In the 1960s and 1970s, against a backdrop of industrialisation and poverty reduction policies, early childhood programmes were focused mainly on providing daycare services to help women engage in income-generating activities. Examples include ‘Hogares Comunitarios’ in Colombia, ‘Wawa Wasi’ in Peru and ‘Hogares de Cuidado Diario’ in Venezuela. However, the quality of such programmes was often compromised as they expanded.
In the 1980s, increasing activism in defence of children’s rights saw non- governmental organisations introduce countless innovations in integrated care that promoted children’s cognitive and social-emotional development. Debates opened up on approaches to children’s ability to build their own learning and the mediating role played by their primary carers. Unfortunately, this was the ‘lost decade’ economically for Latin America: while many public programmes were scaled up, their focus continued to be narrowly on survival rates, nutrition and daycare for working mothers.
In the 1990s, cross-sector programmes and policies were established that focused on early childhood for its own sake. They were driven by the United Nations Convention on the Rights of the Child, the spread of neuroscience and inter-governmental regional meetings promoted by the Organization of American States, international agencies, and national and regional networks of early childhood advocates. The Cuban programme ‘Educa a tu Hijo’, which integrated education and health in a combinination of home visits and care centres, became a model for others in the region, such as CENDIS in Mexico and Brazil’s ‘Primeira Infância Melhor’.
‘Latin America has a prolific history of developing systems, public policies and programmes that recognise the importance of investment and cross- sector action in early childhood issues.’
The new millennium has seen models that were precursors of the Nurturing Care Framework. Chile, under President Bachelet, created ‘Chile Crece Contigo’, a cross-sector policy of early childhood support programmes. In Colombia, President Santos is promoting an integrated care policy for children from birth to age 5, based on public–private collaboration to deliver cross-sector early childhood services. Brazil’s rapidly expanding ‘Criança Feliz’ programme, which provides home visits to vulnerable families, reflects a legal Framework for early childhood approved in 2016 that facilitates coordination among sectors including education, care, health, housing, income, nutrition, safety, recreation, mobility and public space. ‘Cuna Más’ in Peru is among other recent cross- sector programmes which focus on the quality of interaction between primary carers and children.

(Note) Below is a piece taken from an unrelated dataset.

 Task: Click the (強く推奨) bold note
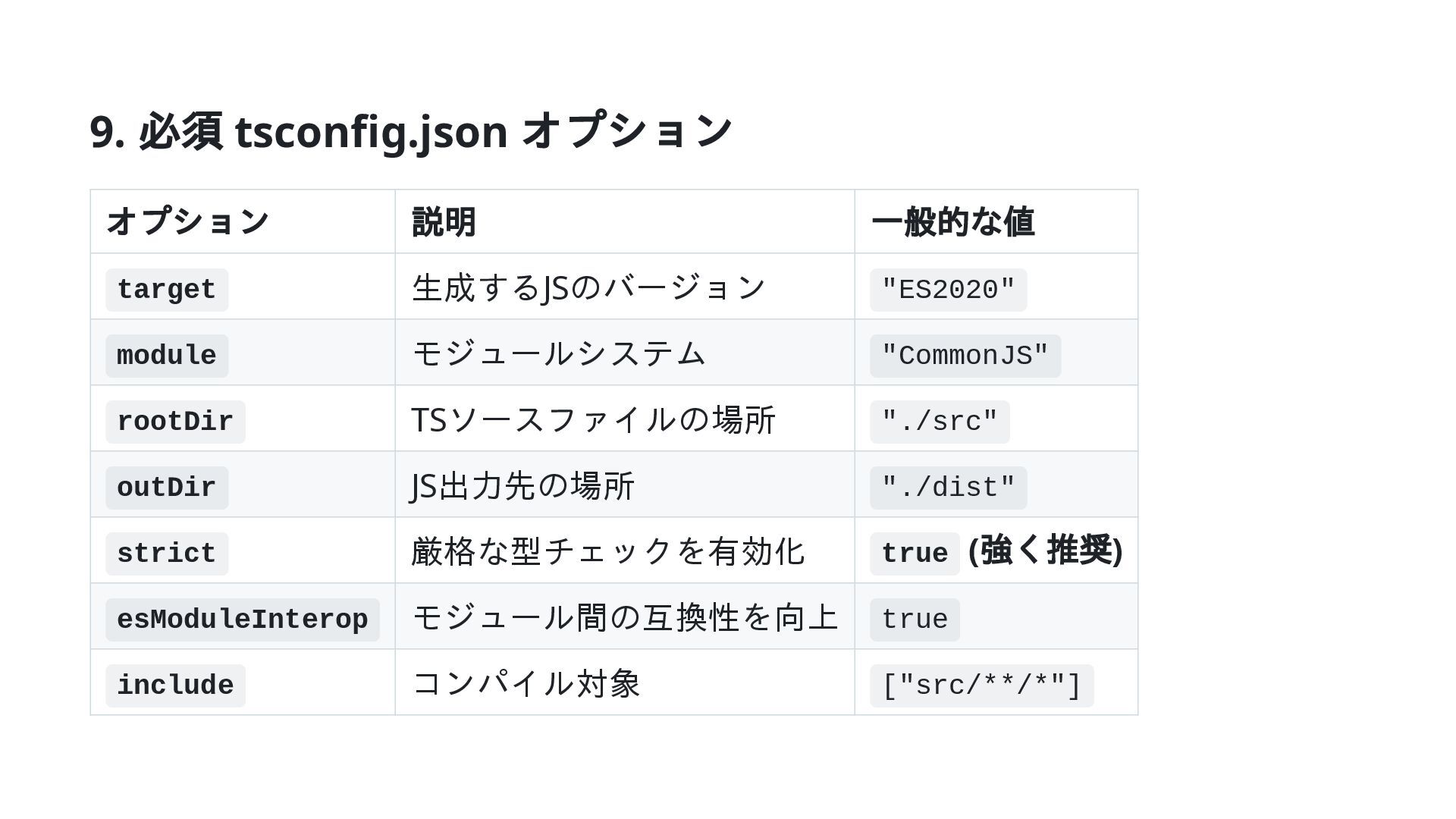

Current cross-sector early childhood policies in Latin America are rooted in early innovations from past decades. Together with regional meetings, they led to the emergence of new generations of early childhood professionals and promoters who now see the Nurturing Care Framework as an opportunity to build on lessons learned and address outstanding challenges such as maintaining quality, record keeping, assessment and disseminating good practice.
Even in countries where the conceptual contributions of the Nurturing Care Framework are already being applied, this new platform will provide clear benefits. It will serve as a basis for the spread of legal Frameworks that guarantee the cross-sector nature of early childhood policies throughout the region. It will confirm that countries already making huge progress in these issues are on the right track. And, above all, it will provide good arguments for those who appreciate the role played by nurture in raising children and the task of taking the needs of fathers, mothers and primary carers into account in formulating public policy.